You have a wireless router at home which connects directly to your ISP (e.g. via the ADSL phone line or via a fibre coming in your house). It is a router since it connects two different subnets: your home subnet with all devices you have and the subnet of the ISP. This router has a single "uplink" (like the nodes discussed above) and many downlinks to various network devices (often these routers have 4 outputs for cables but they also provide a wireless network to which you can connect many different devices.) All devices in your house create a single subnet which is connected to your router (either with WIFI or via a cable). It is your router which distributes the IP addresses for these devices. The IP addresses it distributes are from one of the above mentioned private subnets (often the 192.168.0.0/16 subnet is used.) This already ensures that all devices on your home network can communicate with each other. (Your wireless router is also a "switch" i.e. it also connects the devices in your home subnet. Hence it has switching AND routing capabilities!!!) The IP address which the ISP gives the router when you power it up is associated to the network interface of your router which connects to the ISP (i.e. your "uplink"). How can a device from the private subnet now communicate with the outside internet?

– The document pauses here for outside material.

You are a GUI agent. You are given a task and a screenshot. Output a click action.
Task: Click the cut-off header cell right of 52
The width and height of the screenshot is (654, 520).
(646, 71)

Imagine you send a request to an outside IP address: your router realises that the request is not for a device of his own subnet. Like the big nodes (=routers) on the Internet, it sends the packet to the uplink (also called the gateway) to your ISP which is on the internet. But before it sends the packet out, it has to substitute the source address (i.e. the address of the device which sends the request) with the IP address which the router has received from the ISP. Hence the ISP then thinks that the requests comes from the IP address it has given to your router. The router internally memorises that it has substituted the source address for this request. When then the answer comes "from the internet" it does the reverse: it substitutes the destination address (which is the address of the router obtained from the ISP) with the original address of the device which sent the request: there are fields in the IP header which allows the router to determine that the incoming answer was an answer to this specific request. Therefore this method also works if the entire family on all computers browse the web at the same time. Once the destination address has been substituted with the address of the device which waits for this network packet, your router hands over the packet to the local network where the "switch" is delivering the packet to the destination.

This procedure is called Network Address Translation (NAT). It is essential for the functioning of our home networks.

DHCP (Dynamic Host Configuration Protocol)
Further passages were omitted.